The Pleasure Garden is a digital artwork in the framework of the Middelheim Museum’s Artistic Research Project ‘Reading the landscape’.  The Pleasure Garden is a research project that explores the Middelheim Museum as a platform for encounters between different human and more-than-human agents.  Powerful stories about interweaving exuding pleasure, but equally turbulence emerged. The Pleasure Garden challenges the dominant voices in the park and creates spaces for those agents that are mostly unheard, picturing their vast intertwinings.

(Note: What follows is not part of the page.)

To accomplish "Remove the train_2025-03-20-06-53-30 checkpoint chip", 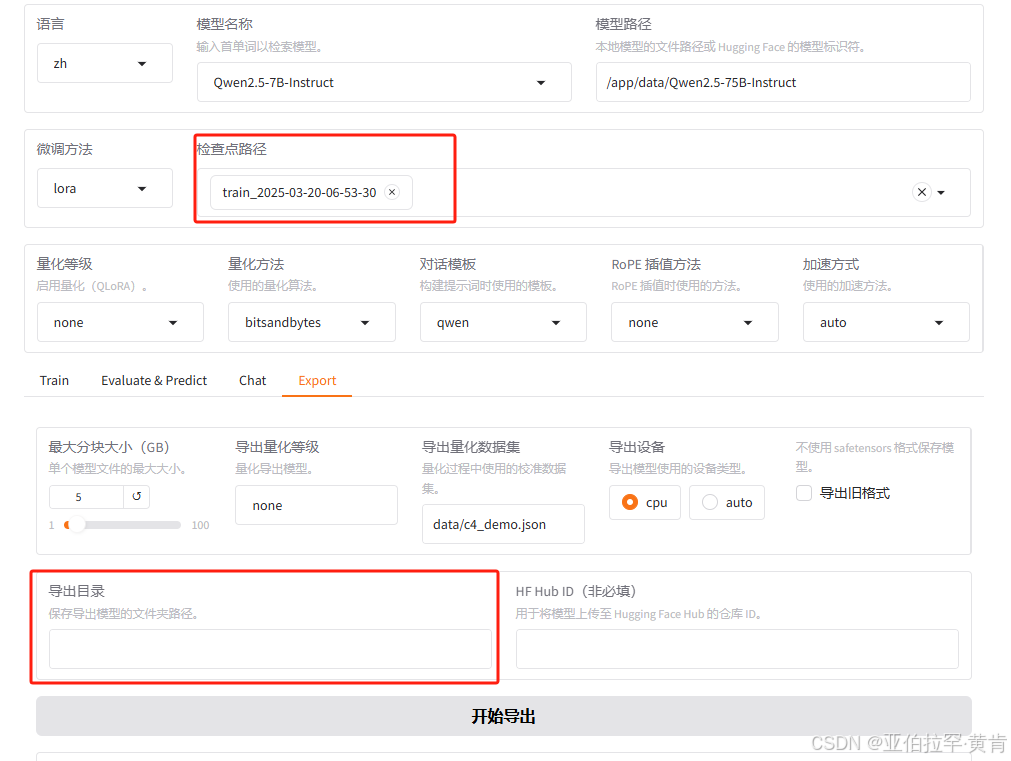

The Pleasure Garden is an AR application that guides you through 5 locations in the Middelheim park. AR, Reality Augmented by things we do not see or hear, feel or sense in the first place, at first glance, when we are blinded by the dominant stories in the park. It enables you to see and sense things we do not perceive if we do not pay special attention. Ar technology is used as an attention device. It is a tool that scans the borders between reality and fiction and helps to write and read complex stories and release erotic energies. The app can be triggered in the park and on a map/poster. 

The content of The Pleasure Garden was inspired by a reading group on queer ecology.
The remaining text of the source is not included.